German Foreign Minister Guido Westerwelle warned Tuesday that Diarra’s forced resignation makes Western countries wary of getting involved in a military incursion — even one which officials have insisted will not include Western troops.
“One thing is clear: Our offers of help come with the condition that the process of restoring constitutional order in Mali be conducted credibly,” Westerwelle said.
U.S. State Department spokeswoman Victoria Nuland called Diarra’s arrest a setback for Mali’s efforts to reinstate constitutional rule.
“We need Sanogo and his brothers-in-arms to stay out of politics,” Nuland told reporters, referring to coup leader Capt. Amadou Haya Sanogo.
Already the United States and France are at odds on the best way forward. France’s diplomats at the U.N. pushing for a quick intervention in order to expel the extremists, while the U.S. is arguing for a more gradual approach, starting with negotiations.
The now-ousted prime minister was arrested late Monday by the military at his home, forced into a car and driven to the Kati military camp, the sprawling base where the March 21 coup was launched. Two security officials, including a police officer and an intelligence agent, confirmed that Sanogo had ordered the prime minister’s arrest.
 At the moment of his arrest, the aging leader was getting ready to leave for the airport for a medical trip to Paris, said the police officer, who spoke on condition of anonymity because he was not authorized to speak to the press.

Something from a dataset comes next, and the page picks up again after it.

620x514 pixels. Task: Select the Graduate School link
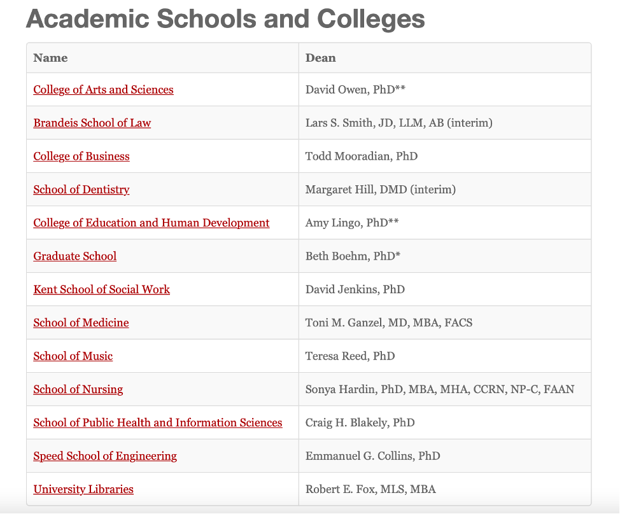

“The plane that was to take the prime minister to France was on the point of departure,” said the policeman, who was on duty at the airport. “It was stopped by people from the Yerewoloton group who invaded the airport,” he said.

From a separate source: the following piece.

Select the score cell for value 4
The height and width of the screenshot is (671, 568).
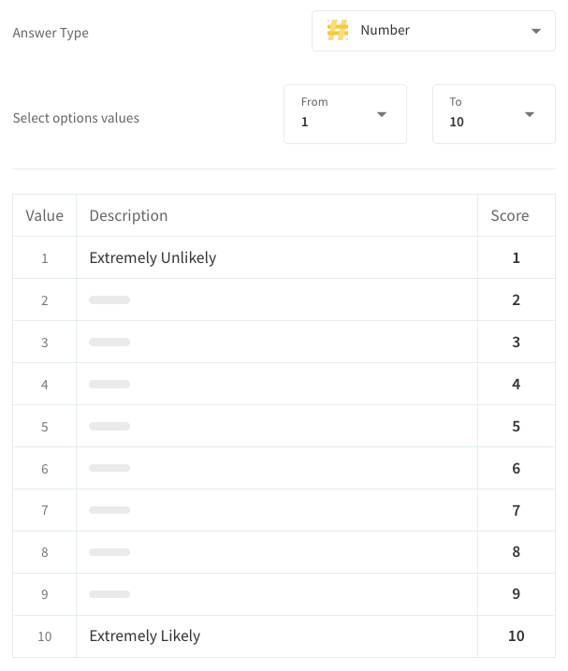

Yerewoloton is a group of civilians believed to be backed by Sanogo who have carried out violent actions on the military’s behalf. This same group in May invaded the presidential palace, as soldiers looked on, and beat the country’s interim president Dioncounda Traore, until he lost consciousness.
That incident increased international pressure on Mali’s junta. Sanogo signed a lengthy accord agreeing to step down and retreated from public life. But even so, the signs have long suggested that the military still calls the shots in Bamako.
Junta spokesman Bakary Mariko acknowledged that soldiers allied with Sanogo detained the prime minister and have
  him under house arrest. Mariko said Diarra was “not getting along” with either the interim president or Sanogo.
“He says he’s going to Paris for medical tests ... but we know better and realize that he is trying to flee in order to go and create a blockage in the Mali situation ....It’s the reason why Mali’s army has taken things into their own hands and told Cheikh Modibo Diarra to resign for the good of Mali,” Mariko said.
Human Rights Watch’s senior researcher for West Africa, Corinne Dufka, condemned the military’s intervention, saying it fits with the pattern of abuse by the soldiers ever since the coup eight months ago.
“They’ve arrested, beaten and intimidated journalists; tortured and disappeared military rivals; and now, apparently, arbitrarily detained the prime minister. None of these incidents have been investigated and those responsible appear to have been emboldened by the shameful lack of accountability,” Dufka said.
Diarra was initially seen as in-step with Sanogo. Critics lambasted him for frequently driving to the Kati barracks to see the coup leader, long after Sanogo was supposed to have handed power to civilians. In recent weeks though, Diarra has taken stances that sometimes conflict with Sanogo.
Bamako remained calm on Tuesday, despite waking up to what is being called a “mini-coup.” People went about their daily lives, but with a sense of deep disappointment in this nation, which was once held up as a model democracy in Africa.
“I really am struggling to understand — so if the prime minister is not doing his job properly, it’s up to the junta to come and arrest him?” said Aboubacrine Assadek Ag Hamahady, a university professor. “Based on what law, on what legal text can the junta justify this arrest?”